Extract provided ->
"""

Studio album by Allison Russell
- Released: July 10, 2026
- Genre: Americana
- Length: 41:58
- Label: Black Wonder
- Producers: Allison Russell; Dim Star;

Allison Russell chronology
| The Returner (2023) | In the Hour of Chaos (2026) |  |

= In the Hour of Chaos (album) =

In the Hour of Chaos is the third studio album by the Canadian musician Allison Russell. It was released by Black Wonder LLC, an imprint of Fantasy Records, on July 10, 2026. Conceived as a "collaborative song suite," all but one of the eleven songs on the album has a guest artist.

== Composition ==
In the Hour of Chaos is made up of 11 songs, with Russell joined by other singers on all but the first song.

== Critical reception ==

The album received positive reviews from music critics, many of whom praised the collaborative nature of the album and the execution of the songs.

Professional ratings
Review scores
| Source | Rating |
| Hot Press | 8/10 |

== Track listing ==

| No. | Title | Length |
|---|---|---|
| 1. | "Rainbows" | 3:41 |
| 2. | "No Springtime" (featuring Joy Oladokun and Julie Williams) | 3:20 |
| 3. | "Cold April" (featuring Kara Jackson, Denitia, and Explore! Pop Choir) | 3:09 |
| 4. | "Black Lavender" (featuring Brittney Spencer) | 3:01 |
| 5. | "Really Real" (featuring Norah Jones) | 3:25 |
| 6. | "Just Like Saturday" (featuring Ruby Amanfu) | 2:54 |
| 7. | "Chaos Theory" (featuring Kyshona and Sara Watkins) | 5:09 |
| 8. | "Love Is a Golden Lion" (featuring Devon Gilfillian) | 2:57 |
| 9. | "Searchlight" (featuring Kashus Culpepper) | 4:10 |
| 10. | "Two Stars" (featuring Chibueze Ihuoma) | 4:39 |
| 11. | "Good Omens" (featuring Ahya Simone) | 5:45 |
| Total length: |  | 41:58 |

==Personnel==
Credits are adapted from Tidal.

"""

Dataset extract ->
"""

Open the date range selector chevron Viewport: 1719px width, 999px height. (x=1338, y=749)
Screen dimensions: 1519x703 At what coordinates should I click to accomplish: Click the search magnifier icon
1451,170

"""

To do ->
- a) Answer these from the article on the album In the Hour of Chaos:
(i) Black Wonder LLC is an imprint of which company?
(ii) What rating did Hot Press give the album?
(iii) Which artist is featured on "Really Real"?
- b) Write the next part of the article on the album In the Hour of Chaos, picking up after its final line.

Answer set ->
- a)
(i) Fantasy Records
(ii) 8/10
(iii) Norah Jones

- b)
- Allison Russell – vocals, production (all tracks); background vocals (tracks 2–11), banjo (10)
- Drew Lindsay (Note: Credited individually and as part of Dim Star) – production (all tracks), drum programming (1–5, 7, 9–11), synthesizer (2, 3, 5), organ (3, 5, 6), handclaps (3), keyboards (6, 10), piano (7, 11)
- JT Nero – production (all tracks), background vocals (1), handclaps (3), additional engineering (10)
- Brandon Bell – engineering, mixing (all tracks); sound effects (8)
- Annie Petrik – engineering assistance
- Caroline Whitaker – engineering assistance
- Kelsey Porter – engineering assistance
- Skyler Chuckry – engineering assistance
- Kim Rosen – mastering
- Megan McCormick – electric guitar (all tracks), bass guitar (2, 3, 6, 7, 9), acoustic guitar (2, 5), sound effects (8)
- Elizabeth Pupo-Walker – percussion
- Wendy Melvoin – acoustic guitar (1, 7, 11), bass guitar (4, 5, 9), ukulele (7, 11), electric guitar (8, 9), sound effects (8), drums (9)
- Kyshona – background vocals (1, 4, 6–8), vocals (7)
- Sara Watkins – background vocals (1, 4, 6–8), vocals (7)
- Ganessa James – background vocals, bass guitar (1)
- Caoi de Barra – background vocals, percussion (1)
- Caoimhe Hopkinson – vocals (1)
- Lisa Coleman – synthesizer (2, 7, 11), piano (4, 5, 9), sound effects (8)
- Joy Oladokun – vocals, background vocals (2)
- Julie Williams – background vocals (2)
- Denitia – background vocals (3, 8), vocals (3)
- Kara Jackson – vocals, background vocals (3)
- Marisa Frank – choir arrangement (3)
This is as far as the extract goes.